The statute of limitations for a credit card debt in Arizona is six (6) years.
What is the statute of limitations for a credit card debt in Arizona?
There is a limited amount of time in which a credit card company or third party debt collector can file a lawsuit against you for an unpaid. This is known as the statute of limitations. In Arizona the statute of limitations is six years. If a credit card company or collection agency does not file a lawsuit within six years they are precluded from doing so. Although the debt may be uncollectable the creditor may still contact you to demand payment and may report your delinquency to the credit bureaus. Arizona previously had a three year statute of limitations which was extended to six years on July 20, 2011. The Arizona statute of limitations for a credit card debt is defined under A.R.S. ?12-548, which states: A. An action for debt shall be commenced and prosecuted within six years after the cause of action accrues, and not afterward, if the indebtedness is evidenced by or founded on either of the following: 1. A contract in writing that is executed in this state. 2. A credit card as defined in section 13-2101, paragraph 3, subdivision (a). B. If there is a conflict between another jurisdiction and this state relating to the statute of limitations for a debt action as described in subsection A of this section, this section applies.

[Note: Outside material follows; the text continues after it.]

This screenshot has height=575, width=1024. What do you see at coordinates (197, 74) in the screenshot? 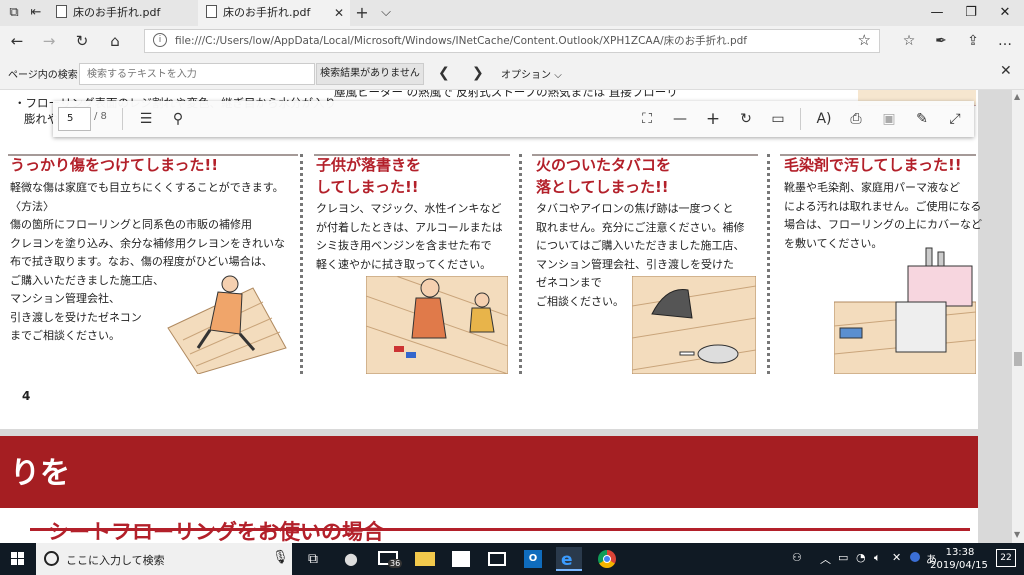
I see `find-input` at bounding box center [197, 74].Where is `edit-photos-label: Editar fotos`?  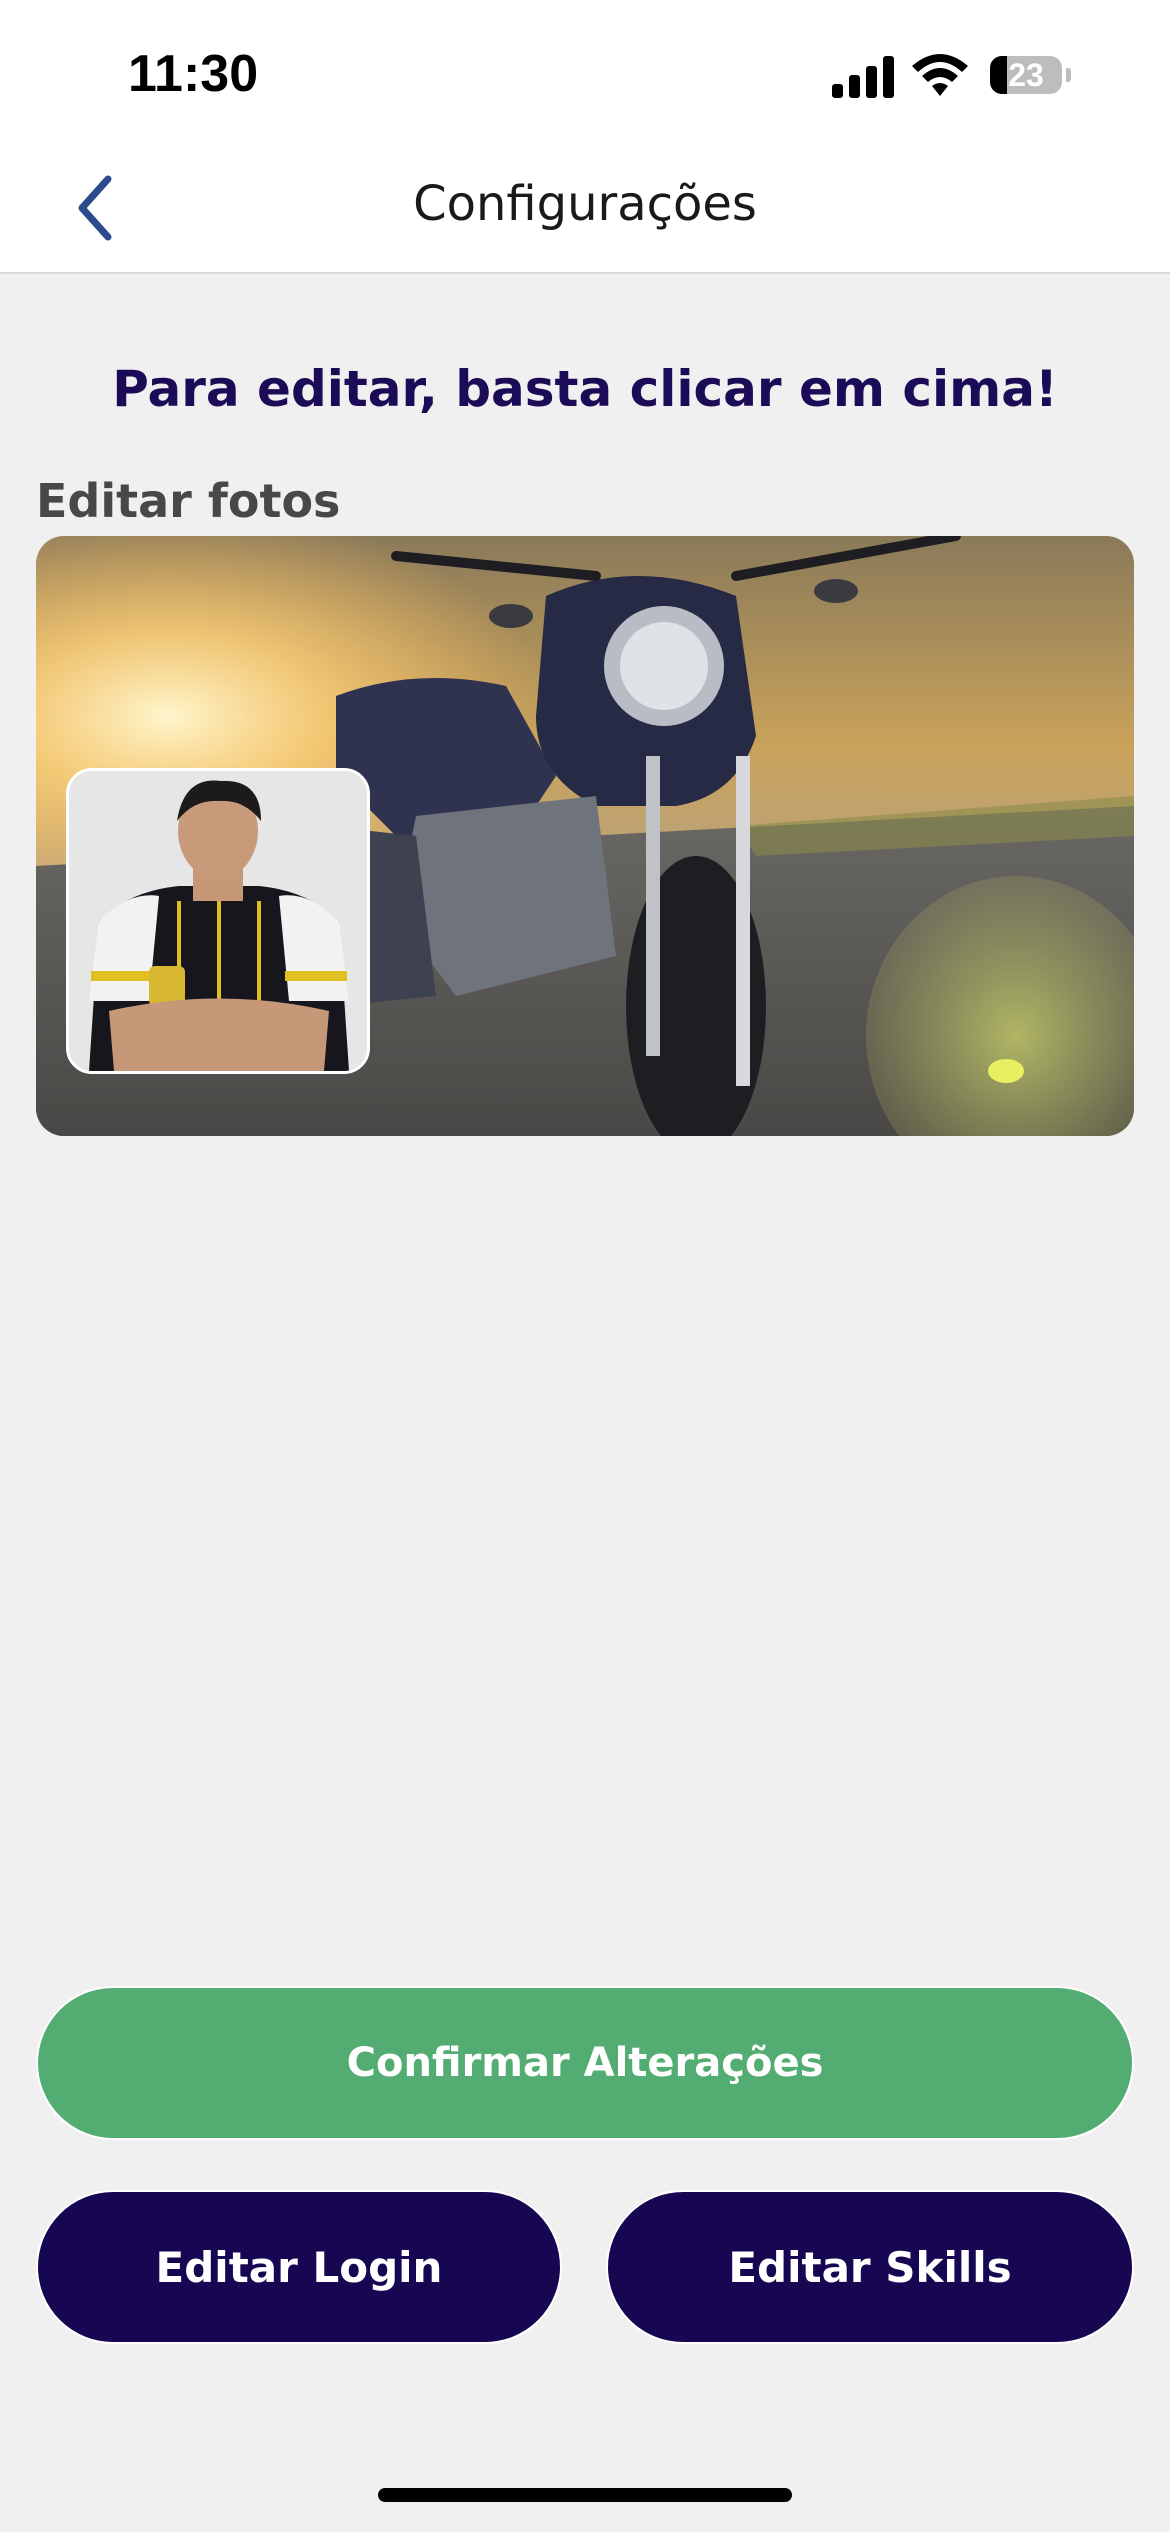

When does the statute of limitations for a credit card debt begin to run?
The statute of limitations for a credit card debt begins to run when you stop making payments on your credit card. Most credit card companies and collection agencies do not let the statute of limitations expire and often file suit near the deadline, when the debt is much larger. As a result, it is usually not a sound financial strategy to wait for the statute of limitations to run on a debt.